Raoul veillait. Il ne croyait pas que le moindre danger menaçât les deux jeunes femmes, mais il ne voulait rien laisser au hasard. En supposant même qu’aucune embûche ne fût tendue, l’ennemi pouvait rôder, poursuivre ses préparatifs, se rapprocher du but qu’il croyait atteindre déjà, et s’assurer que lui-même n’était pas surveillé.
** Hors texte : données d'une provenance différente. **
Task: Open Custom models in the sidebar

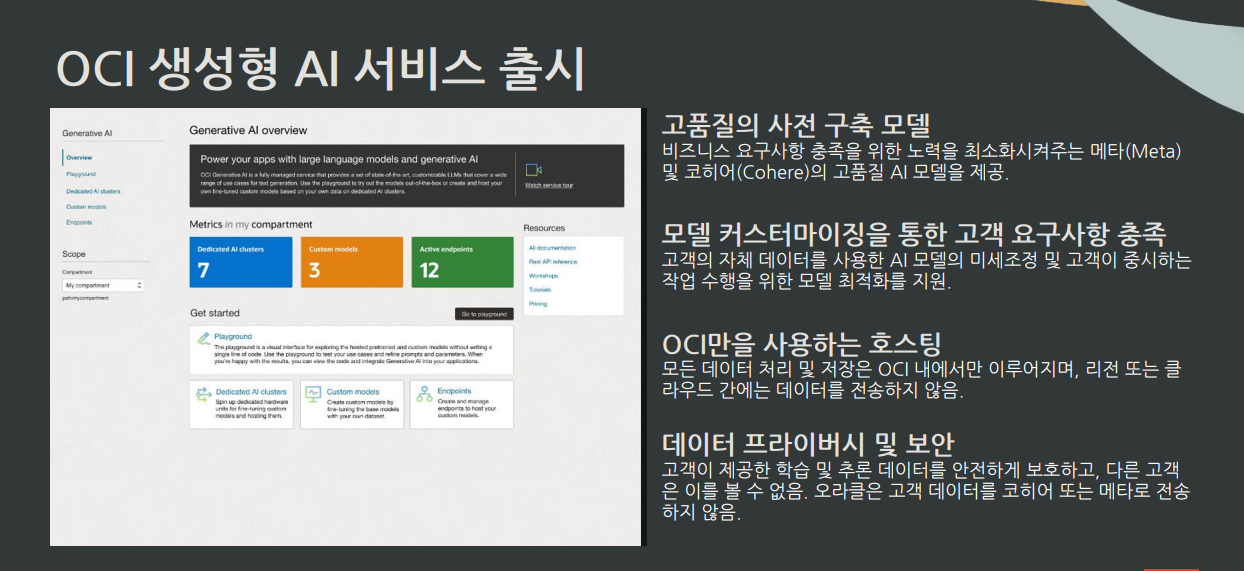Action: (86, 206)
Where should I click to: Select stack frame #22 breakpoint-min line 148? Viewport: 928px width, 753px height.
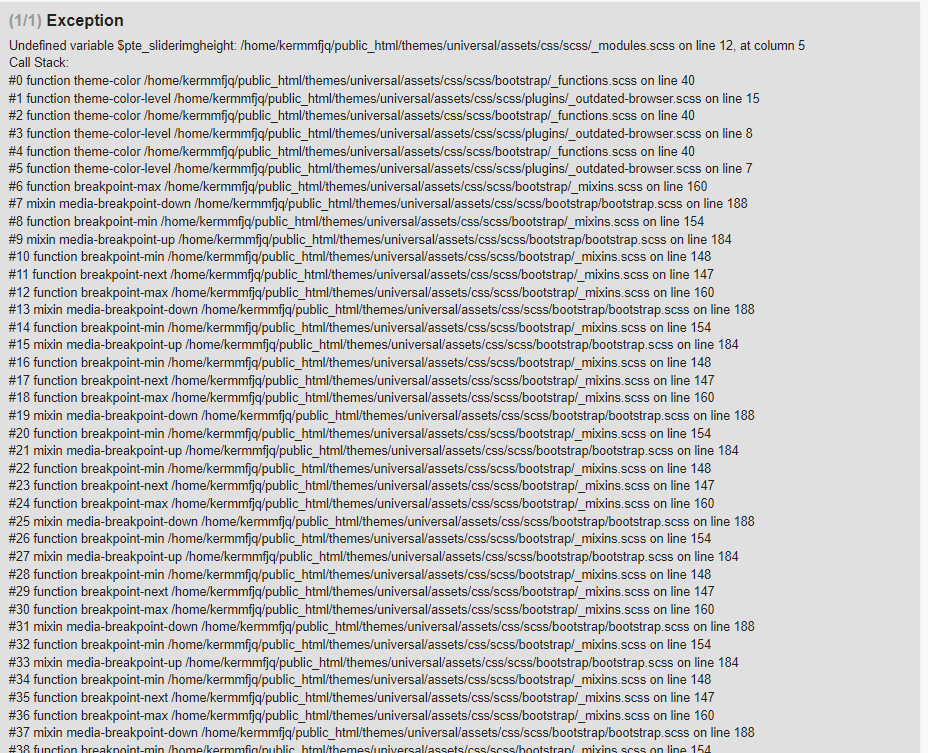pos(360,469)
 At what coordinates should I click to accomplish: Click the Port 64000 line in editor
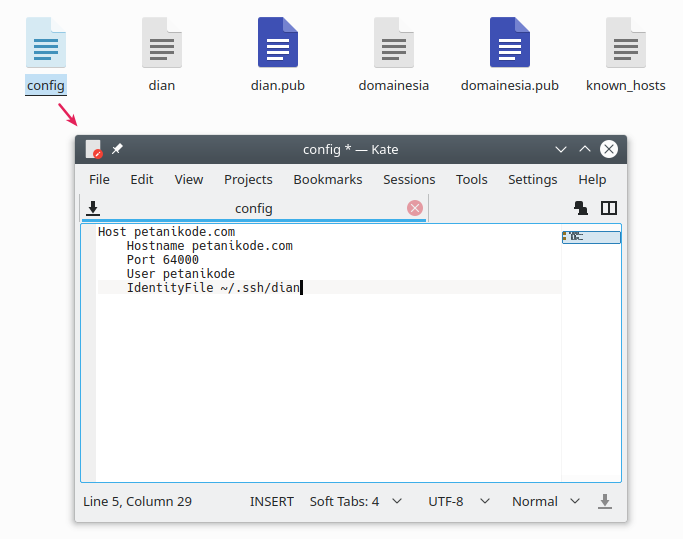click(x=162, y=259)
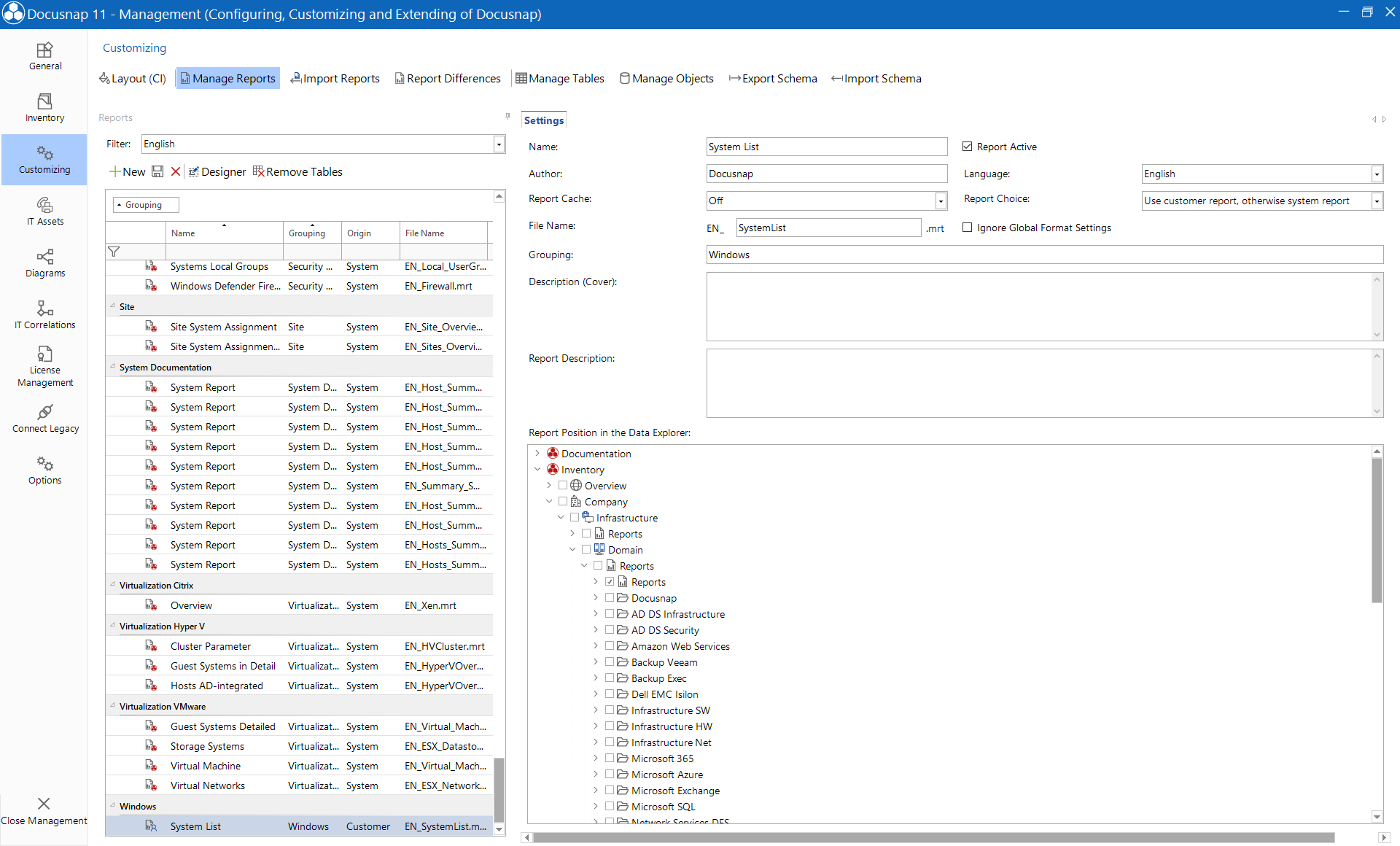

Soudain, Raoul tressaillit. L’événement allait-il lui donner raison de s’être mis à l’affût, et n’allait-il pas surprendre quelque manœuvre ? À cinquante pas de lui, à l’intérieur de l’enceinte qu’il avait suivie, non loin de la petite porte par où, le premier matin, Catherine avait passé, il apercevait une forme immobile, collée contre le tronc d’un arbre, mais qui ne semblait pas en faire partie. De fait, elle oscilla plusieurs fois, puis parut diminuer de hauteur, jusqu’à s’étendre sur le sol. Si Raoul n’avait pas assisté à ce mouvement imperceptible, il n’aurait jamais détaché cette ombre allongée de l’ombre d’un grand if, et qui se mit à ramper dans la ligne même de l’obscurité.